CHAPITRE IX DANS LEQUEL JE ME HISSE AU NIVEAU DES PLUS GRANDS POLICIERS DE L’HISTOIRE ! !

— Refilez-moi la clé de la chambre d’Hans Burger, enjoins-je au portier. Dans quelques instants, la dame va arriver ; dites-lui que je l’attends chez moi, vu ? Et surtout pas de fausse manœuvre car alors, si vous n’avez pas de dentier, vous seriez obligé d’en porter un à partir de tout à l’heure !

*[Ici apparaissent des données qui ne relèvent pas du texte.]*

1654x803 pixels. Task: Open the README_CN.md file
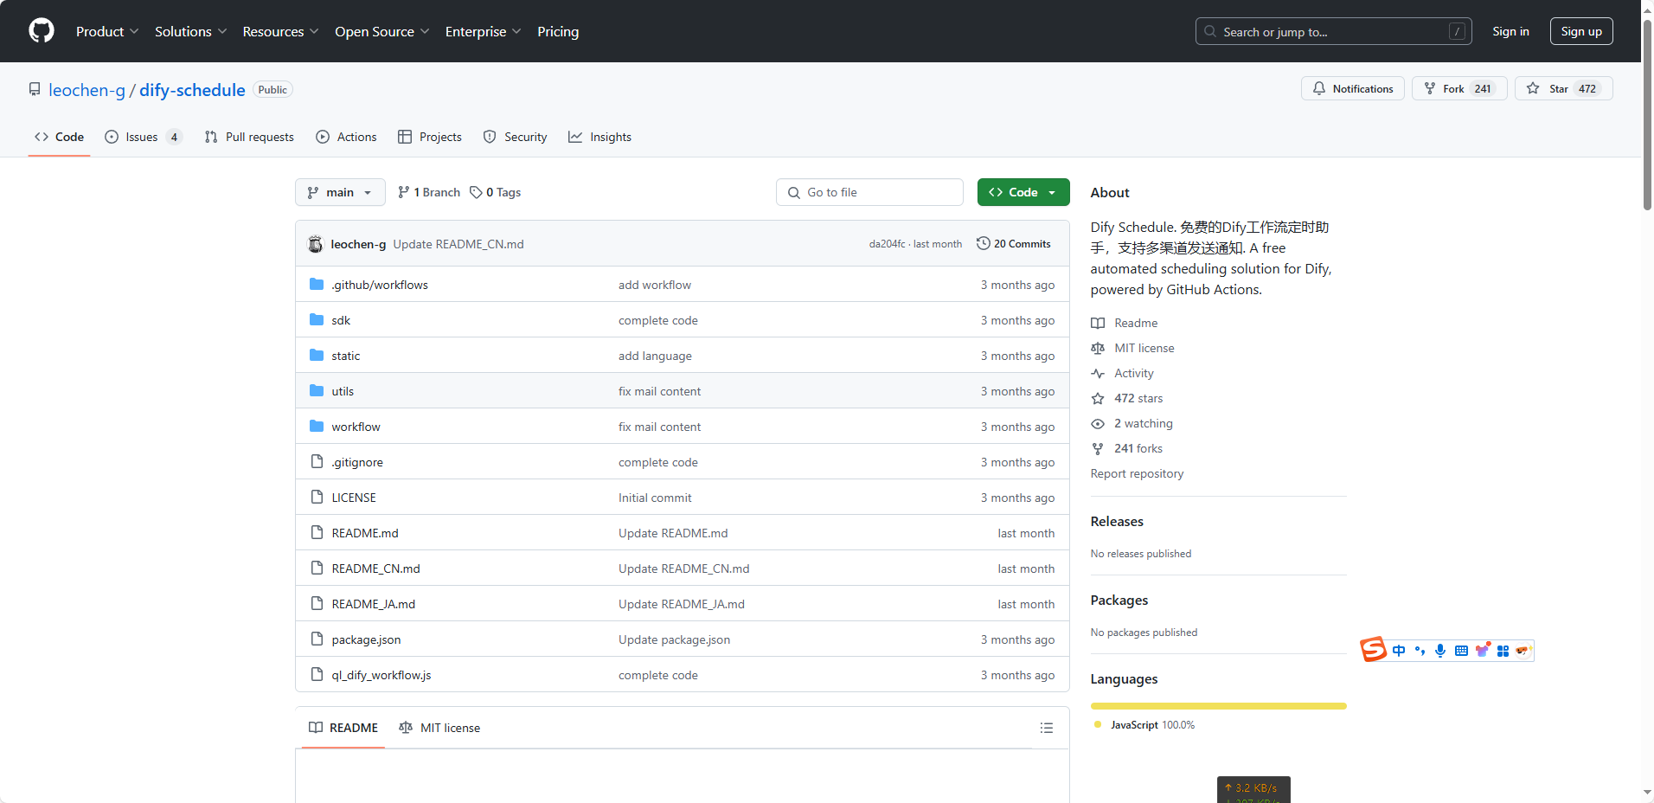point(375,569)
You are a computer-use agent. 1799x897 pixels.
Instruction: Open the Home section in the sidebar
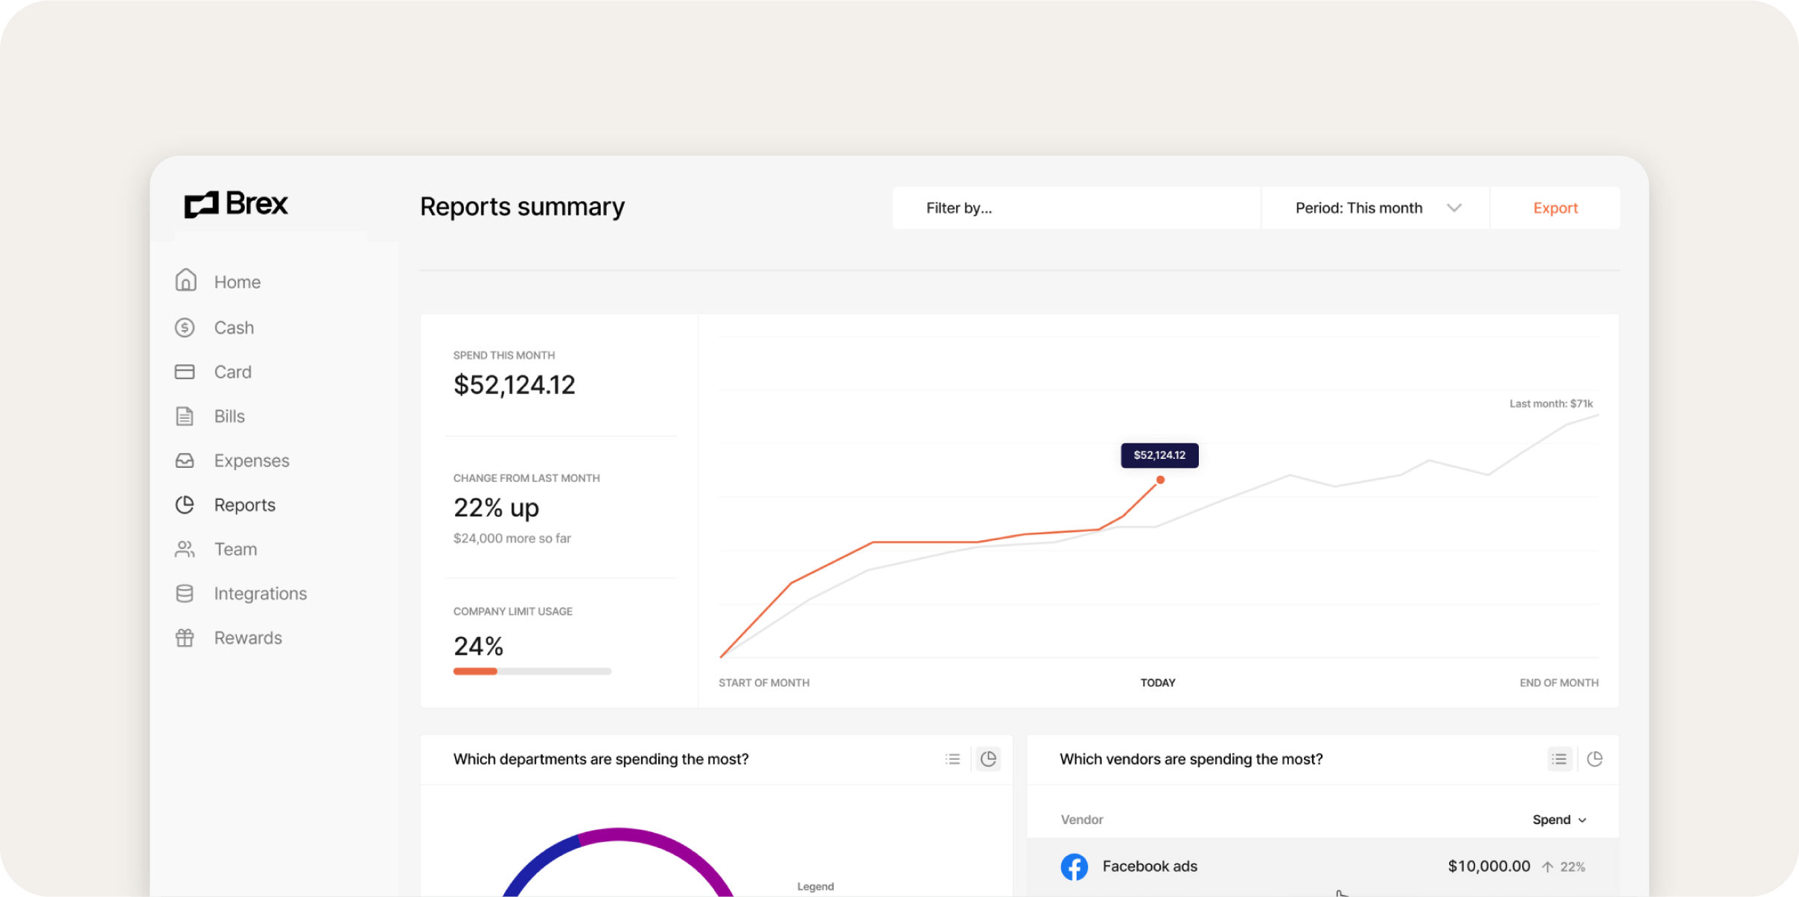237,282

Il commence à prendre l’habitude de mes manières et ne s’en offusque pratiquement plus. Il me tend sans mot causer la clé du 718. Je lui ordonne de me composer le numéro de la maison Poulardin et de me refiler la communication dans « ma » chambre.

Le ronfleur du bigophone retentit au moment où j’entre. Je décroche et je dis au standardiste de la Grande Cabane de me brancher Bérurier. J’ai l’individu réclamé. Pas d’erreur, c’est bien lui, je reconnais formellement le borborygme qu’il libère en décrochant.

— Ah bon, c’est toi, fait-il. Qu’est-ce tu maquilles ? Je t’attends !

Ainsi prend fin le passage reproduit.